Endotracheal Tube Electrode Malposition

1. Mechanism and clinical relevance

ETT malposition is commonly reported as a leading cause of technical IONM failure [3,6]. Standard IONM relies on surface electrodes embedded on the ETT, which require stable, symmetric contact with both vocal folds. Displacement of the tube moves the electrodes away from the glottic plane, reducing or abolishing the recorded EMG amplitude independently of nerve function, a situation that mimics true LOS.
The most frequently described mechanism is cephalad tube migration during the transition from the neutral intubation position to the neck-extended thyroid surgical position. Tsai et al. [7] measured ETT displacement ranging from 16 mm cephalad to 4 mm caudad after neck extension, with a predominant upward shift. The magnitude depends on individual factors including neck length, cervical spine flexibility, and the degree of extension. Initial tube placement depth, tube size relative to the airway, and fixation technique also influence the likelihood of displacement.
Progressive migration during surgery adds further risk. Loosening of fixation tape, the weight of the anesthesia circuit pulling on the tube, and surgical traction on the trachea can shift the tube incrementally, producing gradual signal degradation that becomes apparent during the later stages of the procedure, particularly during R2 and V2 measurements. Rotational malposition along the tube's longitudinal axis disrupts symmetric electrode-vocal fold contact without necessarily being visible externally.

2. Proposed solutions

Performing tracheal intubation after the patient has been placed in the final neck-extended position eliminates displacement caused by subsequent position changes.

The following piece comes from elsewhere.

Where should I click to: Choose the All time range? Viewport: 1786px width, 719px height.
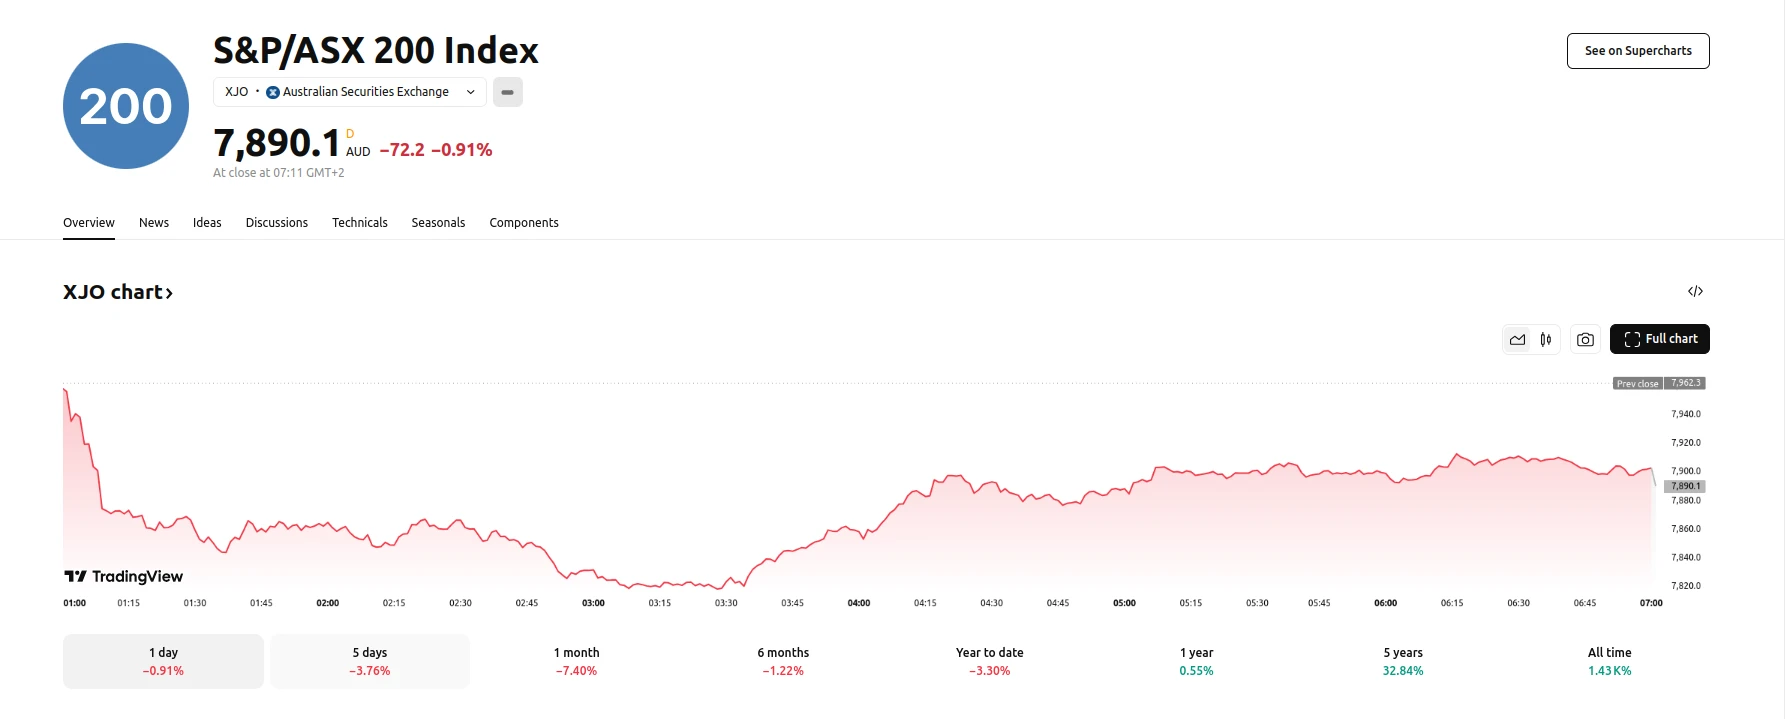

Direct laryngoscopy in the extended position typically provides a limited glottic view, but Won et al. [8] demonstrated that video laryngoscopy improved glottic visualization in the thyroid surgical position, supporting its use for this purpose.
After positioning, electrode impedance should be checked (target below 5 kΩ) to confirm adequate electrode-tissue contact [3]. Tube depth should be marked at the incisors, and fixation should be reinforced. If signal quality deteriorates intraoperatively, tube position should be reassessed before any conclusions about nerve function are drawn.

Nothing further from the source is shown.